The reality, though, is that art is hard to value and hard to authenticate and few mainstream banks want to lend against it. Some banks do offer art-secured loans at very low rates of around 2.5% to 3% to ultra high-net-worth collectors such as Steve Cohen, whose art collection is worth an estimated $1 billion.
Collectors at this level (and let's face it, not many collectors are) can use these cheap loans to buy property, businesses or even more art, but there's a big catch, and that it to arrange these loans, banks typically need to hold other assets with that institution that can be used to repay it. These borrowers are essentially taking out a loan against their whole portfolio, not just their art collection. Auction houses such as Sotheby's and Christie's also offer loans at competitive rates - as long as you are buying or selling art through them.
It is possible to take out a non-recourse, general purpose loan that is just secured against the value of your art from one of the other specialist lenders in the market. Interest rates here range from high single digits to well over 20%, but most lenders are only interested in making loans of over $500,000 and typically will only lend 40% of an artwork's value. That means you need to have an artwork worth at least $1.25 million to be considered.
Some companies like Borro will make short-term loans against lower value art and collectibles, but will charge you interest of between 35% and a staggering 83% on an annualized basis. Then there are the so-called loan-to-own lenders, who bet that borrowers will default on the terms of their loan so that they can sell their precious artwork and keep the profits for themselves.
Put all these different lenders together and current size of the art lending market is estimated at pound;6 billion ($9.6 billion) a year, according to Deloitte and ArtTactic's 2014 Art amp; Finance report, which was published last month. When you consider that global art sales last year were an estimated $63 billion, that isn't very much at all.
However, the same report predicts the art secured-lending market could triple in size with the help of some new art insurance products, including those that allow collectors to keep the art they borrow against hanging on their wall.
If their art is located in the US, collectors can already do this.

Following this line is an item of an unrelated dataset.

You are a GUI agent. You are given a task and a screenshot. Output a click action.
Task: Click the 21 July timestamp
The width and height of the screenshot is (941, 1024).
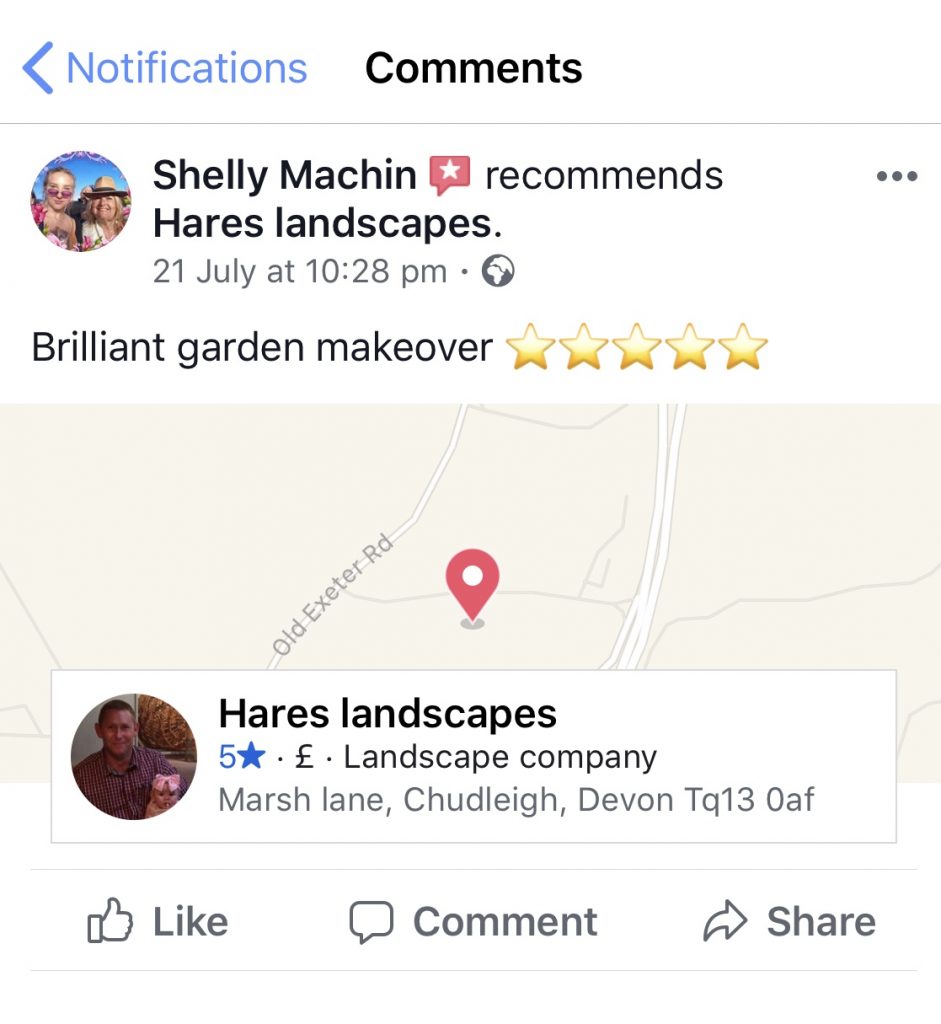[x=300, y=271]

Under the Uniform Commercial Code, lenders can place a charge on the art collateral in someone's home, but in most of Europe (except France, Belgium and Spain) and in other major art centers such as Hong Kong, lenders cannot register charges against art assets, so borrowers often have to hand over their art to their lender during the loan, which is not exactly an appealing prospect.
Today, though, some insurance companies are offering new products to protect the lender against the risks of letting the borrower keep the art. If the borrower grants a charge against the art collateral to someone else, or takes off with the art, or refuses to give it up if they default, the insurers will cover the lender for its loss.
Is this really going to result in the rapid growth of the art lending market, though? Dr. Tim Hunter, the head of Falcon Group's new art division, Falcon Fine Art, which has just launched in London, says the company plans to allow clients in England, Wales and potentially other countries, on a case-by-case basis, to keep possession of their art.
That is certainly a departure from the norm, but the company isn't relying on insurance to underwrite the risk. "Allowing clients to keep possession of their artworks is an important part of our model, but we're not relying on any external product that may or may not be able to insure this service," says Hunter, who is also an art adviser and spent 16 years at Christie's, where he was a senior director in its Old Master and British Pictures department, a director in its Impressionist and Modern department and head of 19th Century European Art. "Falcon Group have been doing asset-backed financings for 20 years and I have 20 years of experience in the art world. In the end, there's no short cut to knowing your client."
Falcon Fine Art plans to offer clients non-recourse loans of one to three years, with the option to extend, financed from the Falcon Group's own balance sheet. Although the terms will depend on the type of art, Hunter says interest rates will typically be in the high single digits and loan-to-value ratios will be 40%.
However, Paul Ress, managing director of Right Capital, another UK-based art finance company that matches borrowers, either individual collectors or professional dealers, with high-net-worth individuals that are willing to lend, thinks that the new insurance products for art lenders are one of the most interesting developments in the industry.
"They will allow more borrowers to keep collateral, while differential insurance, which hopefully is also coming soon, will insure lenders against a loss of capital if a painting has to be sold and doesn't cover the amount of the loan. In theory, that shouldn't be too expensive if you've done the right due diligence up front."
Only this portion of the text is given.